OKLAHOMA CITY — Plans to fully legalize marijuana can proceed to the signature-gathering stage, the Oklahoma Supreme Court ruled, paving the way for two more cannabis plans seeking voter approval.
The high court’s ruling April 19 comes amid a marijuana boom in the Sooner State after voters in 2018 approved the most liberal medical marijuana program in the U.S. Nearly 10% of Oklahoma’s four million residents have qualified for a medical-use card, by far the highest percentage in the country; the state Health Department had issued 382,599 patient licenses by April 10.
Supporters of the two separate proposals still need to gather enough signatures to put the plans on the ballot for voters. The plans approved by the Supreme Court, State Question 819 and companion State Question 818, would amend the Oklahoma Constitution to protect the right of residents age 21 and older to use marijuana. It’s part of a nationwide push to legalize the recreational use of cannabis for adults, which 18 states and the District of Columbia have already approved.
Because the two proposals seek to amend the state Constitution, supporters will have to gather more signatures, about 178,000 in 90 days, for them to qualify for the ballot.
“Whether we’ll get on the November ballot this year remains to be seen,” said Jed Green, a longtime Oklahoma cannabis activist behind the plans. “We’re going to push, push and push to get it done, and hopefully we do, but ... we’ll get our signatures.”
A separate adult-use proposal, State Question 820, already has been cleared by the high court, and because it would only amend state statute, requires approximately 95,000 signatures. Supporters of that plan can begin gathering signatures on May 3.

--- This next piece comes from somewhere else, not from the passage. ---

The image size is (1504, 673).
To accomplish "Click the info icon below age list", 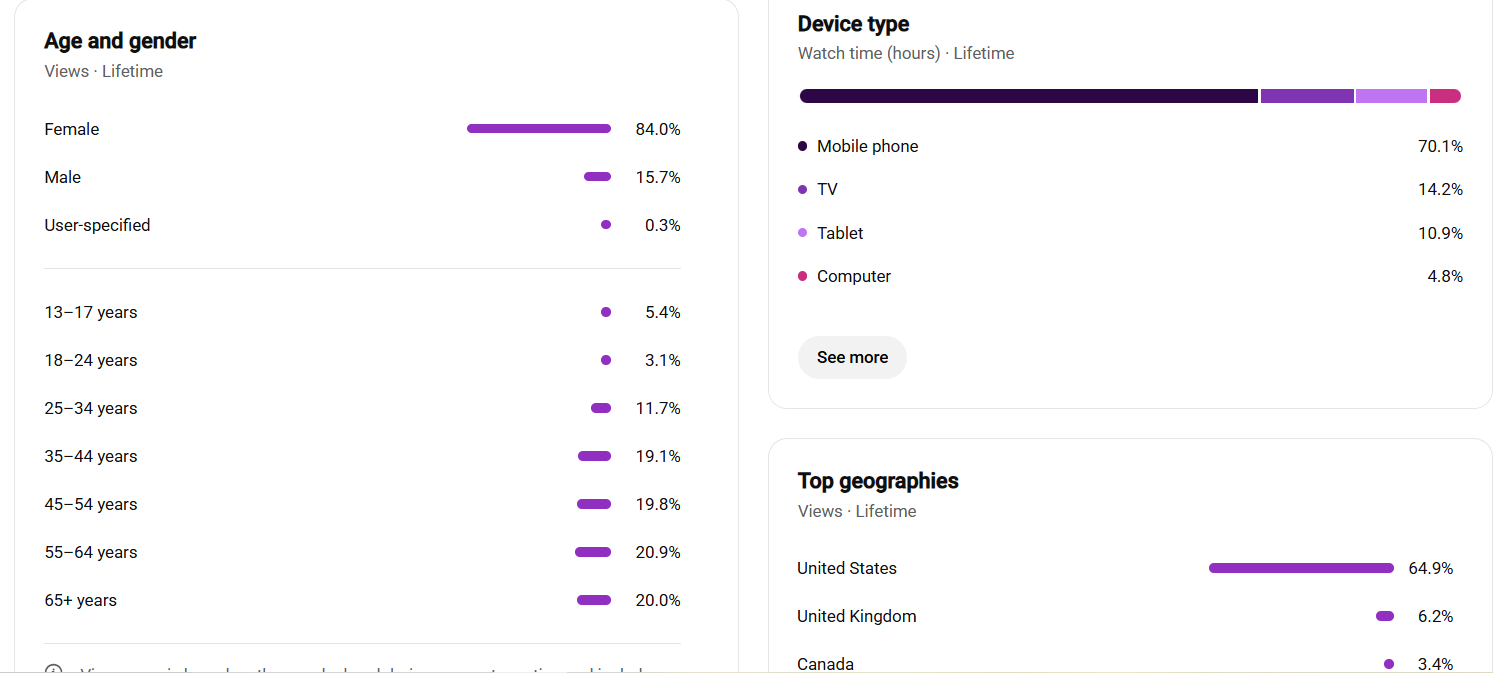I will click(54, 670).
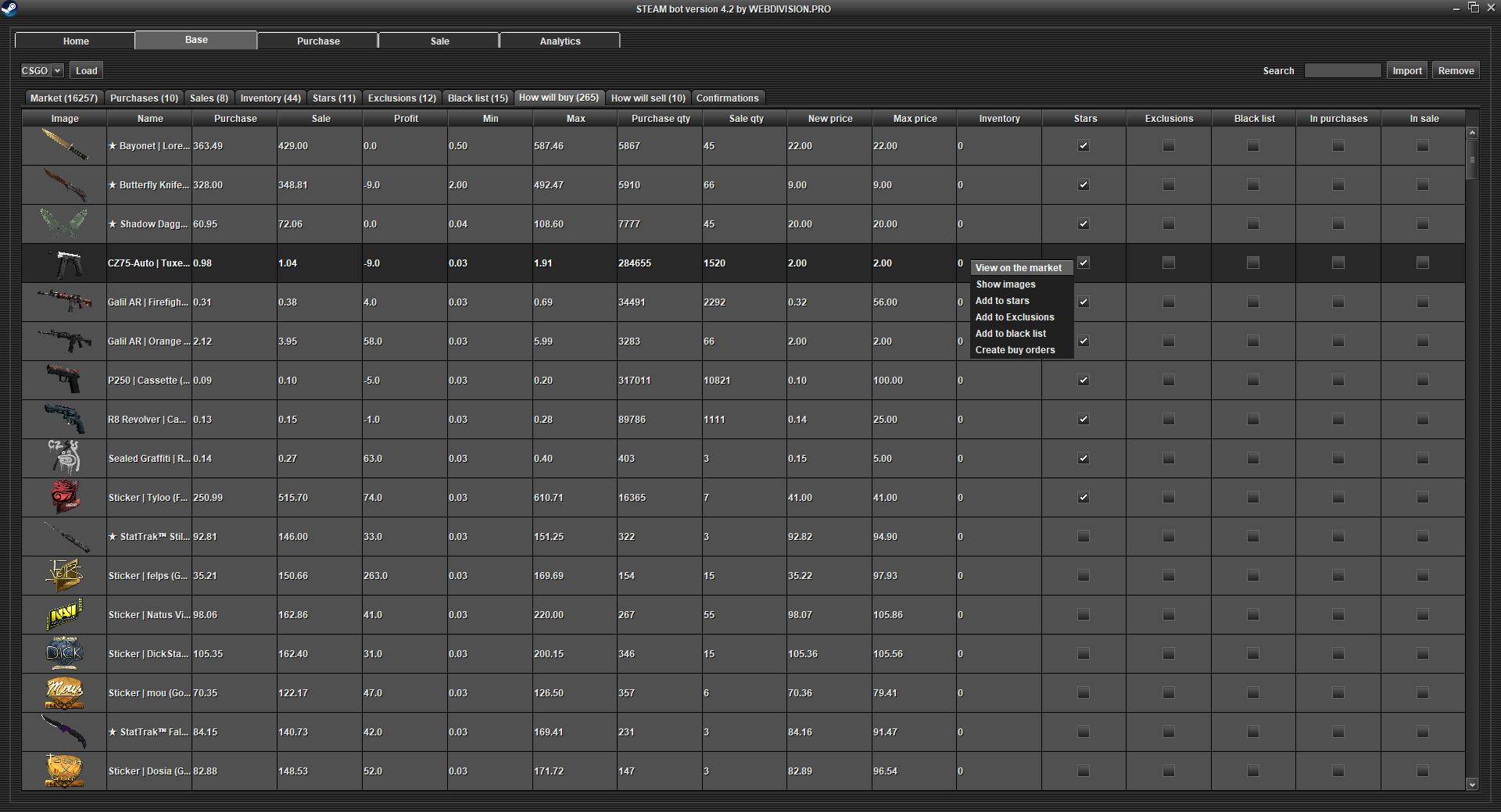Image resolution: width=1501 pixels, height=812 pixels.
Task: Click the Sealed Graffiti item image
Action: [x=64, y=458]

Supporters of both proposals say growers in Oklahoma’s booming cannabis industry have an eye toward Texas, the nation’s largest prohibition state with 29 million residents. New Mexico, which borders both Oklahoma and Texas, already legalized adult use and topped $2 million in sales during its first day of sales earlier this month.
“We’ve seen success that the tribes have had with casinos along the Texas border,” said Michelle Tilley, an organizer behind SQ 820. “There’s a national market already.”
Paul Tay of Tulsa challenged the validity of the initiative petitions that propose SQs 818 and 819.
He argued that both are pre-empted by federal law, the “gist” of both is “insufficient;” and signatures gathered on, and elections held on, tribal land would be invalid.
Supreme Court justices noted that twice already they have held that the federal Controlled Substances Act and the Racketeer Influenced and Corrupt Organizations Act do not pre-empt either proposed state constitutional amendment.
Further, the jurists wrote, “because the federal government cannot force States to criminalize recreational marijuana possession or use, it cannot prevent States from decriminalizing recreational marijuana possession or use.”
The justices wrote that the U.S. Supreme Court decision almost two years ago in the criminal case of McGirt vs. Oklahoma “does not disenfranchise Oklahoma citizens residing in ‘Indian country’ from the right to participate in state elections, which includes the right to sign an initiative petition.”
Tay also argued that SQ 819 would violate the doctrine of non-retroactivity in post-conviction proceedings; the Court agreed and struck that section of the proposal.
Vice Chief Justice John Kane IV dissented from both decisions on the grounds that state authorization of marijuana “violates federal law … specifically the Federal Controlled Substances Act.”
And Justice Dustin Rowe asserted that State Questions 818 and 819, just like SQ 788 in which Oklahoma voters approved medical marijuana in 2018, “clearly present a substantial obstacle to Congress’s objectives expressed in the Controlled Substances Act to control the production, sale, and use of controlled substances.” Rowe contended that 818 and 819 both are “pre-empted by federal law and thus fail to comply with the Oklahoma Constitution.”